A implementação da lei será monitorada por um comitê composto por representantes do Ministério da Educação, da Secretaria de Políticas de Promoção da Igualdade Racial (Seppir) e da Fundação Nacional do Índio (Funai), com a participação de entidades da sociedade civil.
“Esse comitê deverá não apenas monitorar a implantação da lei, mas garantir diálogo, para fazer com que a legislação chegue até as escolas públicas. Tem muita escola no Brasil que não sabe que a lei de cotas é para ela, porque o governo estadual, responsável pelo ensino médio, não comunica as suas escolas que os alunos têm esse direito”, afirma Custódio.
Caminhos da expansão
Com o Programa de Apoio aos Planos de Reestruturação e Expansão das Universidades Federais (Reuni), o ensino superior federal, oferecido quase que exclusivamente nas capitais, levou em consideração as diferenças regionais, marcadas, sobretudo, por indicadores de desenvolvimento econômico social e avançou pelo interior do país.
O mesmo se deu com os institutos federais de educação tecnológica, que passaram de 140 em 2003 para 354 em 2014, saltando de 242.976 em 2010 para 287.666 em 2013. A meta é chegar a 562.
Segundo o MEC, os novos institutos federais foram distribuídos conforme as maiores necessidades. Assim, 13% das novas unidades estão na região Norte, 35% na região Nordeste, 20% na região Sudeste, 17% na região Sul e 14% na região Centro-Oeste. De 2011 até o final de 2014, serão investidos R$ 3,85 bilhões na expansão e reestruturação da rede federal.
Entre 2003 e 2013, o número de alunos que se matriculou em universidades aumentou 76,4%. No último ano, o país registrou 7,3 milhões de universitários, quase 300 mil a mais que em 2012, quando as matrículas aumentaram 3,8%, sendo 1,9% na rede pública 4,5% na rede privada, de acordo com Censo da Educação Superior, divulgado pelo Ministério da Educação no último dia 9, em Brasília.
Os universitários brasileiros estão distribuídos em 32 mil cursos de graduação, ministrados por 2,4 mil instituições de ensino superior. Delas, apenas 301 são públicas. Os cursos de maior procura são Administração (800 mil), Direito (769 mil) e Pedagogia (614 mil).

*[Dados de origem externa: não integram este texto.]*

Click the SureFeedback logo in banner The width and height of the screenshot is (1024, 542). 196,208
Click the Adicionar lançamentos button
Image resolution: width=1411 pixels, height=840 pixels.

As matrículas em licenciaturas aumentaram mais de 50% nos últimos dez anos. Os cursos tecnológicos são hoje responsáveis por 13,6% das matrículas na educação superior. Entre 2003 e 2013, o total de vagas oferecido nesta modalidade saltou de 115 mil para um milhão. Além disso, o país já conta com pelo menos 1,2 mil cursos a distância, que equivalem a uma participação de 15% das matrículas de graduação. Em 2003 eram 52.
Interiorização das federais
Sem fronteiras
Alvo de críticas quanto à gestão, à dificuldade de acompanhamento dos estudantes, à limitação das bolsas, que deixam de fora estudantes das ciências sociais e pela dificuldade do país em absorver a mão de obra capacitada em universidades estrangeiras, o Ciência Sem Fronteiras é uma das vitrines do governo Dilma.
“Imagine o estudante que não esperava entrar numa universidade federal e que passa a poder estudar em universidade estrangeira, com bolsa do governo”, salienta Daniel Pansarelli, da UFABC, destacando o significado de inclusão social da medida.
Criado em 2011, o projeto prevê a utilização de até 101 mil bolsas em quatro anos para alunos de graduação e pós-graduação estagiarem no exterior. Do mesmo modo, objetiva atrair pesquisadores estrangeiros que queiram se fixar no Brasil ou firmar parcerias com pesquisadores brasileiros nas áreas prioritárias.
“Não se trataria só de uma ação de custeio, como na graduação. Você pode convidar o setor produtivo e o estatal, elencar as áreas de afinidade, de demanda e estruturar, a partir daí, um programa de pós-graduação”, completa Sérgio Custódio, que defende ainda o passe livre no transporte público para os prounistas e a articulação com ações já existentes, como o Vale Cultura.